TASK DIRECTIONS
Show every line from the entries below that contains the word "action", counting only matches with the same capitalization.

EXERCISE MATERIALS
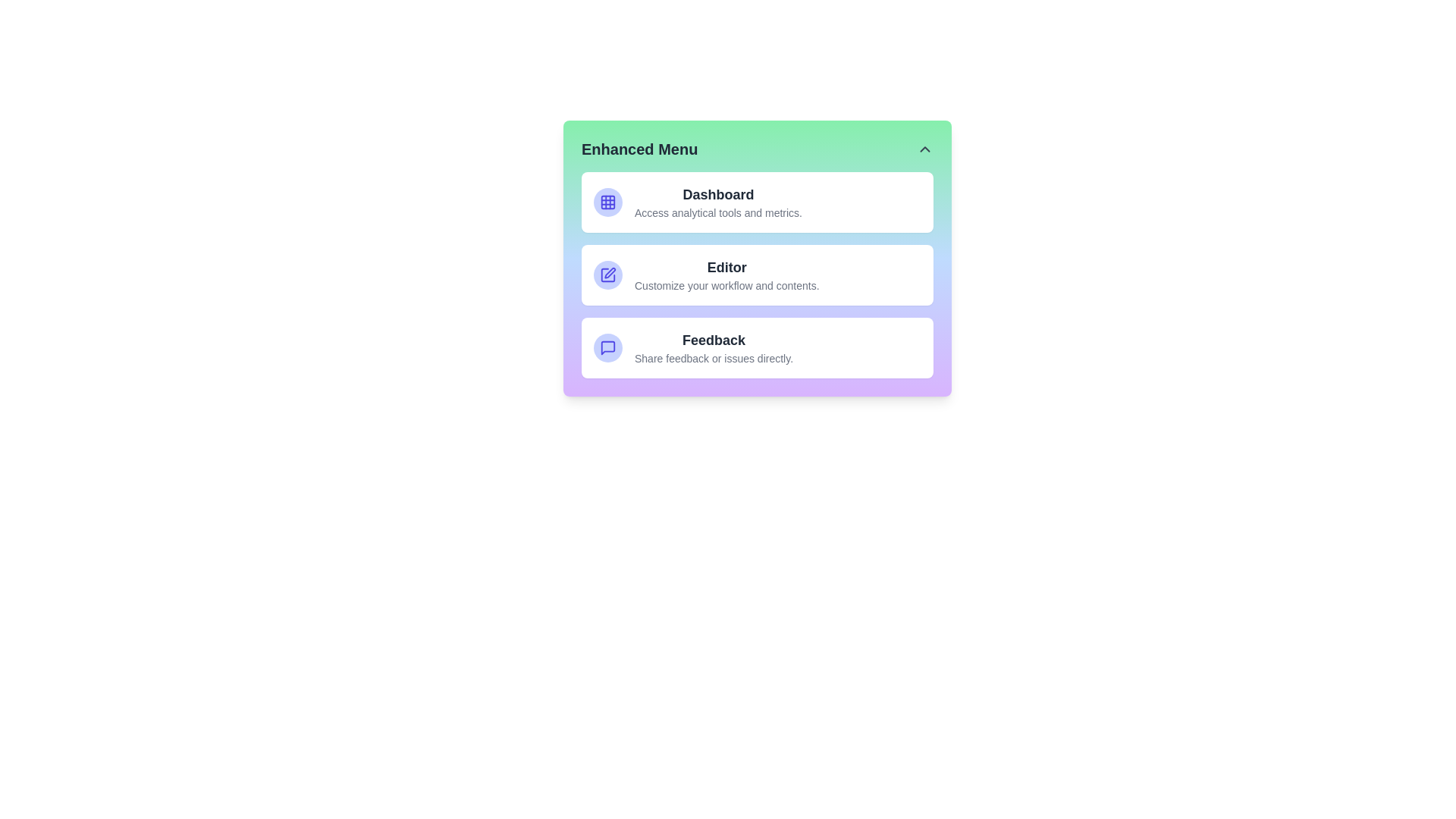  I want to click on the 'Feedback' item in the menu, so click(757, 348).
---
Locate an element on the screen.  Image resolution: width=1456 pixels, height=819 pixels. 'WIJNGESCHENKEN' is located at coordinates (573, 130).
---
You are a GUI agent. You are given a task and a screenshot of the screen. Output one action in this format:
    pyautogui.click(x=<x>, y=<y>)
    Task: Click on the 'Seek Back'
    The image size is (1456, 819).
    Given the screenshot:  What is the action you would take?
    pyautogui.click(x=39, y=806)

SOLUTION
You are a GUI agent. You are given a task and a screenshot of the screen. Output one action in this format:
    Given the screenshot:  What is the action you would take?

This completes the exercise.